Adding Value Through Subtraction - Why Removal Needs More Attention
Removing things is often just as complex as adding things. It is a way to add value which is often overlooked.
Creation receives the bulk of our attention. You launch a new website. You build a new feature for customers. You document a new process. These are the activities we associate with work. They are the types of activities we think of as core to our careers. They are at the center of promotions, raises, and press releases.
Creation is wonderful. Inspired creative effort created the iPhone, Stripe, and the Bar Raiser process at Amazon.
While we call these products and processes new, they're not only elements of creation. They're also the results of elegant removal. The iPhone has a user interface which was famous for its simplicity when it launched. Stripe is known to be one of the easiest payment platforms to use. The bar raiser process has been used for millions of hires, but the important elements could be described on one page.
Removal is an underestimated form of value creation. You can remove complexity to make something easier to use for customers. You can attribute much of the success of tools like Stripe and Instagram specifically to the removal of non-essential features. That removal allowed them to move more quickly, and also allowed customers to understand the tool quickly, adopt it, and happily share it with others.
You can remove code to improve software performance. When you are trying to improve the performance of complex software, the most drastic impact comes when large portions of code are removed from the critical path.
In large companies, process can take a significant portion of feature development time. Reducing process can be the biggest lever for an organization to move more quickly.
Unfortunately, the focus on creation can lead to removal being undervalued by peers or management. Camille Fournier wrote an article recently touching this topic. "Companies reward people who create new things. It is hard to identify and reward problems that are avoided." In the context of the article it was about build vs buy, but it applies equally to removal vs adding.

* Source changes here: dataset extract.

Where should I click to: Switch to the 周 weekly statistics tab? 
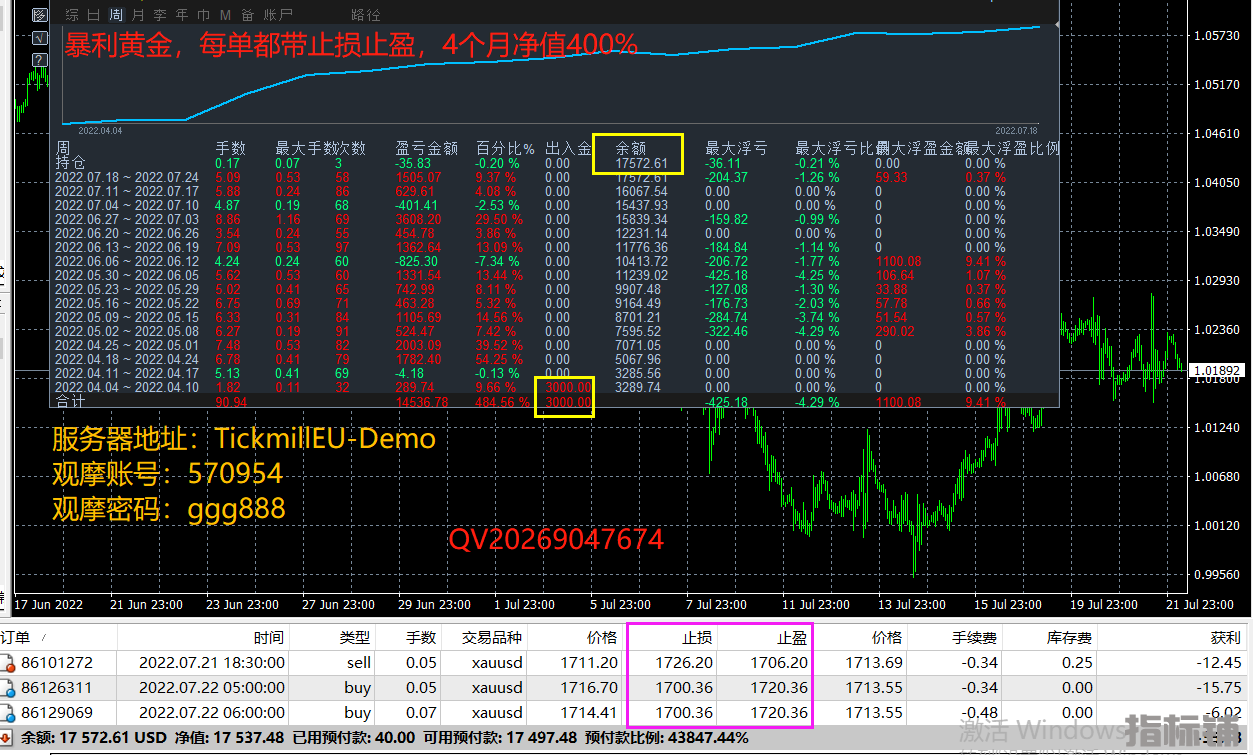tap(116, 15)
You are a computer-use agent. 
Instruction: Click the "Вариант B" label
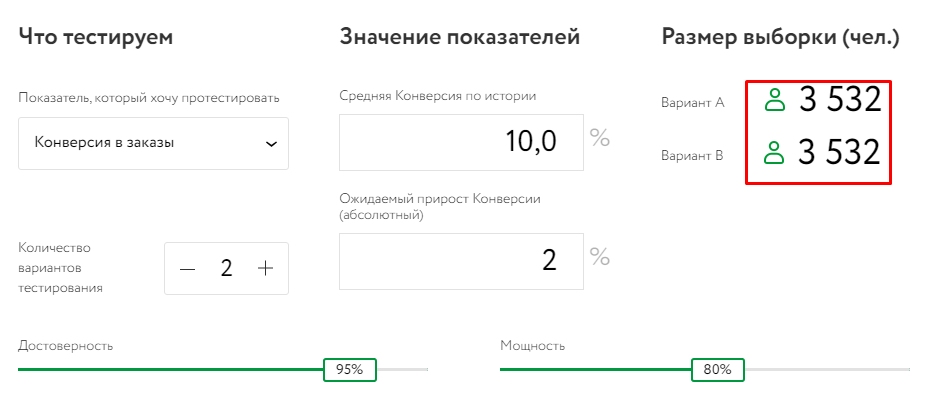click(692, 155)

I once had an employee spend a few weeks looking at the latency of one of the core technologies which was used across Amazon. This technology was used on my team's website (Seller Central) along with the Amazon retail website. He was convinced that there was something taking up additional CPU on our machines. He sat there for days debugging and tracing lines of code which had not been touched by any employee for years. He eventually found a couple lines of code which saved the company millions. Keep in mind that saving millions is better than new revenue of tens of millions (low profit margins on revenue vs savings which goes directly to the bottom line).
If he'd personally invented a feature which made tens of millions, getting him credit would have been simple. Instead, it took a significant amount of effort to explain to people why removing a couple lines of code should get similar recognition and rewards as writing tens of thousands of new lines of code.